The Inequality Machine
American wealth inequality has returned to Gilded Age levels. The political system designed to address it has instead accelerated it. Here is what the data actually shows.

The Federal Reserve's Survey of Consumer Finances, published every three years, is the most comprehensive snapshot available of the distribution of American wealth. The most recent edition, released in 2023 with data through 2022, found that the top 1 percent of American households held approximately 31 percent of total household wealth. The bottom 50 percent held approximately 3 percent.
These numbers are striking but perhaps more legible in historical context. In 1989 — the earliest year for which the SCF is available — the top 1 percent held approximately 24 percent of wealth, and the bottom 50 percent held approximately 4 percent. In the thirty-three years since, the top 1 percent's share has increased by seven percentage points; the bottom 50 percent's share has remained essentially flat.
By the measures available for longer historical comparison — estate tax records, tax return data, the work of Thomas Piketty and Emmanuel Saez — US wealth inequality is now at levels comparable to the pre-income-tax era of the early twentieth century. The compression of inequality that occurred between roughly 1930 and 1980 — produced by progressive taxation, union power, and the specific economic conditions of the post-war boom — has been substantially reversed.
Why this happened
The drivers of increasing inequality over the past four decades are multiple and interact in complex ways; no single-cause explanation is adequate.
The most documented driver is the shift in labor market institutions. The decline of private sector unions, from approximately 35 percent of the private sector in 1970 to 6 percent today, has reduced the bargaining power of workers relative to capital. The minimum wage has declined in real terms since the 1970s. The erosion of these institutions has produced a labor share of national income that has declined from approximately 68 percent in the 1980s to approximately 63 percent today — a shift worth roughly $1.5 trillion annually from workers to capital owners.
The second driver is capital income and asset appreciation. The period since 1980 has been, with the exception of some sharp corrections, one of sustained asset price appreciation — in equities, in real estate, in bonds. Asset ownership is highly concentrated in the upper income distribution; asset appreciation therefore disproportionately enriches the wealthy. The interaction of low interest rates (which raise asset valuations), generous capital gains tax treatment, and the tax-advantaged accumulation structures available to high-net-worth individuals has compounded the concentration effect.

Target coordinate entries:
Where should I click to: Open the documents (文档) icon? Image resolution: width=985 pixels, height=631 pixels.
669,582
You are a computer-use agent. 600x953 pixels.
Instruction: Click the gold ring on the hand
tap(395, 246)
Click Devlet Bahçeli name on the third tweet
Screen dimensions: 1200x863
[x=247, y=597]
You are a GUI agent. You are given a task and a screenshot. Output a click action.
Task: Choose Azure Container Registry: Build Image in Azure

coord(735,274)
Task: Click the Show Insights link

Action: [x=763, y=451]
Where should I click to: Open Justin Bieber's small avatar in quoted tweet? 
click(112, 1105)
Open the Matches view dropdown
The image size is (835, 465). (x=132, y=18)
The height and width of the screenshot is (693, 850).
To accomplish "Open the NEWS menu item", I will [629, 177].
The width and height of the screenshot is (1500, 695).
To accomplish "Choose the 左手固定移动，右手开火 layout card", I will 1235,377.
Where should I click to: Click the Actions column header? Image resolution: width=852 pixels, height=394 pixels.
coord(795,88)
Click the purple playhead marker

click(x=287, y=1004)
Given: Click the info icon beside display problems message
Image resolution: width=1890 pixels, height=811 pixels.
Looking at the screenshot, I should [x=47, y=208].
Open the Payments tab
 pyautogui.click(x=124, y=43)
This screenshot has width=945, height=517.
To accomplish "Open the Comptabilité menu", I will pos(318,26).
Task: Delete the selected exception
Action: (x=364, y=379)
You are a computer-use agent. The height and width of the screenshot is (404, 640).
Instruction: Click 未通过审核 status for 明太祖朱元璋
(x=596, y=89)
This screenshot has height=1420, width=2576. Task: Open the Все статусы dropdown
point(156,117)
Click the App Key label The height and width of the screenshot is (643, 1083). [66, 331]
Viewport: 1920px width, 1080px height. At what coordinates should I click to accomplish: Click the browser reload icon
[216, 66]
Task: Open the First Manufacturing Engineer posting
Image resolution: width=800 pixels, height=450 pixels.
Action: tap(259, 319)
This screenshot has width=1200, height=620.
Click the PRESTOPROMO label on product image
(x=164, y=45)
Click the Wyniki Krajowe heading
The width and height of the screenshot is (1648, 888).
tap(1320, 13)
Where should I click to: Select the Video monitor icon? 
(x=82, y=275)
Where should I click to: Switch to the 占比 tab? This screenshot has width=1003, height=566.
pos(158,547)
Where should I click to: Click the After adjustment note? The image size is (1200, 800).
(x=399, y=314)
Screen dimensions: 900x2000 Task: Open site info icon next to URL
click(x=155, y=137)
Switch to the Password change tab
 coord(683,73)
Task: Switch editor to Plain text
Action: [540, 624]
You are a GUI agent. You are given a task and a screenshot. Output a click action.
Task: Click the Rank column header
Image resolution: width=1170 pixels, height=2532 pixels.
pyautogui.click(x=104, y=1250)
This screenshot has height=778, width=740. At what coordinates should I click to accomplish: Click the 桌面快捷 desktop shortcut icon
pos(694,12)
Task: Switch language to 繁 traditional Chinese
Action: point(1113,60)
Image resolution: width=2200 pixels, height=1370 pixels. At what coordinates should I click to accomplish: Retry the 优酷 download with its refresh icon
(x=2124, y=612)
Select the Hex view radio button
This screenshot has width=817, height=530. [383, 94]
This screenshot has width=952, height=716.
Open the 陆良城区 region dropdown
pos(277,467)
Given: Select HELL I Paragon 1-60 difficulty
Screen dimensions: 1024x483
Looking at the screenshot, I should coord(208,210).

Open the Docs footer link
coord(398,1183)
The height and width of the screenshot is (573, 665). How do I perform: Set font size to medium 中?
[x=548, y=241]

Short exercise 1
Copy the part of the essay on American wealth inequality starting at "By the measures" and ending at "been substantially reversed.".
Short exercise 2
Write what comes next in the essay on American wealth inequality, picking up after its last sentence.
None of the work here uses these lines.

Result 1
By the measures available for longer historical comparison — estate tax records, tax return data, the work of Thomas Piketty and Emmanuel Saez — US wealth inequality is now at levels comparable to the pre-income-tax era of the early twentieth century. The compression of inequality that occurred between roughly 1930 and 1980 — produced by progressive taxation, union power, and the specific economic conditions of the post-war boom — has been substantially reversed.

Result 2
The third driver is what economists call the "superstar" dynamics of skill-biased technological change. Technology has simultaneously increased returns to high cognitive skills and reduced returns to routine manual and cognitive tasks, widening the wage gap between the highest earners and the median. The specific mechanism — whether technology is substituting for routine work, complementing creative work, or simply shifting bargaining power — is contested, but the outcome is visible in the rising wage premium for high education and the stagnation of wages for workers without college degrees.
The tax dimension
Federal income taxation has become less progressive over the same period in which inequality has increased. The top marginal income tax rate was 70 percent through 1981, 50 percent from 1982 to 1986, and 37 percent since the Tax Cuts and Jobs Act of 2017. The capital gains rate, which applies to the primary form of income for the wealthiest households, is a maximum 23.8 percent — substantially below the top rate on ordinary income.
The effective federal income tax rate for the 400 highest-income Americans — those with average income above $200 million annually — was approximately 23 percent in the most recent years for which data is available, according to analysis by Piketty, Saez, and Zucman. This rate is comparable to or lower than effective rates paid by many middle-class families, reflecting the composition of ultra-high-income households' income (mostly capital gains and unrealized appreciation) rather than any mechanical tax structure.
The specific distortion of the "buy, borrow, die" strategy — using appreciated assets as collateral for loans rather than realizing gains (thus incurring no tax), and holding assets until death (when the stepped-up basis rules reset the cost basis to the date-of-death value, eliminating any capital gains tax) — allows wealthy families to extract current consumption from appreciated assets without ever recognizing them as taxable income. This is not a loophole in the conventional sense; it is a structural feature of the tax code that has been explicitly designed and legislatively protected.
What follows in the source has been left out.